━━━━━ Records shown

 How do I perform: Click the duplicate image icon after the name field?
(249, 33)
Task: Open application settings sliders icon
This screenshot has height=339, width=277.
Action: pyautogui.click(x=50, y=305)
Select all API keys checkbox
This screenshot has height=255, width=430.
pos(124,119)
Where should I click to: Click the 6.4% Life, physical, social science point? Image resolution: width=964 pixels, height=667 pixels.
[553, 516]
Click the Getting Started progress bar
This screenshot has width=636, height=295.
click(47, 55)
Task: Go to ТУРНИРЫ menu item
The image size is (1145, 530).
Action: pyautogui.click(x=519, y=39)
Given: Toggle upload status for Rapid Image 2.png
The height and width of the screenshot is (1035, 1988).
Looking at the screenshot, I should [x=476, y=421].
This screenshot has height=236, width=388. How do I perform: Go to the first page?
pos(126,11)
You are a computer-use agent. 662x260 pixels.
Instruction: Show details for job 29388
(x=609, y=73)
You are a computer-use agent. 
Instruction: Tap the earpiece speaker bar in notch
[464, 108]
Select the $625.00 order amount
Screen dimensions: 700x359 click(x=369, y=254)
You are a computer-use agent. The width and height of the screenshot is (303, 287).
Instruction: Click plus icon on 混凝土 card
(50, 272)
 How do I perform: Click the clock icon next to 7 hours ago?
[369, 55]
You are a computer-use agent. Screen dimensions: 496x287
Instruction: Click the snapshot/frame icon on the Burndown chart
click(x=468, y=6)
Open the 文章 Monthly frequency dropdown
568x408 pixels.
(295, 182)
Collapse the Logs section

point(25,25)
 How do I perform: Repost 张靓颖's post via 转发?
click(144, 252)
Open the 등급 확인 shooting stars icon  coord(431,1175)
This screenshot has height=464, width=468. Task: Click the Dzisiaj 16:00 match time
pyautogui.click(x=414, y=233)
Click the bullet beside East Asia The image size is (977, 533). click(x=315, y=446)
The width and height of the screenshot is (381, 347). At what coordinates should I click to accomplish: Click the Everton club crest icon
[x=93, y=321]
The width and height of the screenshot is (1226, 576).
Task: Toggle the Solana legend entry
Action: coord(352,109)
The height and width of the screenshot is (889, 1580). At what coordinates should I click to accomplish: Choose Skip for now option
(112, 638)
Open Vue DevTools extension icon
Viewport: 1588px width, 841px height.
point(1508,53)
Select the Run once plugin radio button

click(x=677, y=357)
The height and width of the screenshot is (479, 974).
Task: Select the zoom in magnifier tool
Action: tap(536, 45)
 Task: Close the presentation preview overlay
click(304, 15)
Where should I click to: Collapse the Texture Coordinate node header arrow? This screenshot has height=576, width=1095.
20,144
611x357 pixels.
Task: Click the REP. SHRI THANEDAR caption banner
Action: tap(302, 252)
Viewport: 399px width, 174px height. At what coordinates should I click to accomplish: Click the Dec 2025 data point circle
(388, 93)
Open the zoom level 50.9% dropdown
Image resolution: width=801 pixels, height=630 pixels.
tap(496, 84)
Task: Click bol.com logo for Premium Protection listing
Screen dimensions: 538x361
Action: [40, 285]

━━━━━━━━━━

● Exercise description: Render the records above as a numbered list, leaving out any blank lines.

● Complete response:
1.  How do I perform: Click the duplicate image icon after the name field?
2. (249, 33)
3. Task: Open application settings sliders icon
4. This screenshot has height=339, width=277.
5. Action: pyautogui.click(x=50, y=305)
6. Select all API keys checkbox
7. This screenshot has height=255, width=430.
8. pos(124,119)
9. Where should I click to: Click the 6.4% Life, physical, social science point? Image resolution: width=964 pixels, height=667 pixels.
10. [553, 516]
11. Click the Getting Started progress bar
12. This screenshot has width=636, height=295.
13. click(47, 55)
14. Task: Go to ТУРНИРЫ menu item
15. The image size is (1145, 530).
16. Action: pyautogui.click(x=519, y=39)
17. Given: Toggle upload status for Rapid Image 2.png
18. The height and width of the screenshot is (1035, 1988).
19. Looking at the screenshot, I should [x=476, y=421].
20. This screenshot has height=236, width=388. How do I perform: Go to the first page?
21. pos(126,11)
22. You are a computer-use agent. 662x260 pixels.
23. Instruction: Show details for job 29388
24. (x=609, y=73)
25. You are a computer-use agent. 
26. Instruction: Tap the earpiece speaker bar in notch
27. [464, 108]
28. Select the $625.00 order amount
29. Screen dimensions: 700x359 click(x=369, y=254)
30. You are a computer-use agent. The width and height of the screenshot is (303, 287).
31. Instruction: Click plus icon on 混凝土 card
32. (50, 272)
33.  How do I perform: Click the clock icon next to 7 hours ago?
34. [369, 55]
35. You are a computer-use agent. Screen dimensions: 496x287
36. Instruction: Click the snapshot/frame icon on the Burndown chart
37. click(x=468, y=6)
38. Open the 文章 Monthly frequency dropdown
39. 568x408 pixels.
40. (295, 182)
41. Collapse the Logs section
42. point(25,25)
43.  How do I perform: Repost 张靓颖's post via 转发?
44. click(144, 252)
45. Open the 등급 확인 shooting stars icon  coord(431,1175)
46. This screenshot has height=464, width=468. Task: Click the Dzisiaj 16:00 match time
47. pyautogui.click(x=414, y=233)
48. Click the bullet beside East Asia The image size is (977, 533). click(x=315, y=446)
49. The width and height of the screenshot is (381, 347). At what coordinates should I click to accomplish: Click the Everton club crest icon
50. [x=93, y=321]
51. The width and height of the screenshot is (1226, 576).
52. Task: Toggle the Solana legend entry
53. Action: coord(352,109)
54. The height and width of the screenshot is (889, 1580). At what coordinates should I click to accomplish: Choose Skip for now option
55. (112, 638)
56. Open Vue DevTools extension icon
57. Viewport: 1588px width, 841px height.
58. point(1508,53)
59. Select the Run once plugin radio button
60. click(x=677, y=357)
61. The height and width of the screenshot is (479, 974).
62. Task: Select the zoom in magnifier tool
63. Action: tap(536, 45)
64.  Task: Close the presentation preview overlay
65. click(304, 15)
66. Where should I click to: Collapse the Texture Coordinate node header arrow? This screenshot has height=576, width=1095.
67. 20,144
68. 611x357 pixels.
69. Task: Click the REP. SHRI THANEDAR caption banner
70. Action: tap(302, 252)
71. Viewport: 399px width, 174px height. At what coordinates should I click to accomplish: Click the Dec 2025 data point circle
72. (388, 93)
73. Open the zoom level 50.9% dropdown
74. Image resolution: width=801 pixels, height=630 pixels.
75. tap(496, 84)
76. Task: Click bol.com logo for Premium Protection listing
77. Screen dimensions: 538x361
78. Action: [40, 285]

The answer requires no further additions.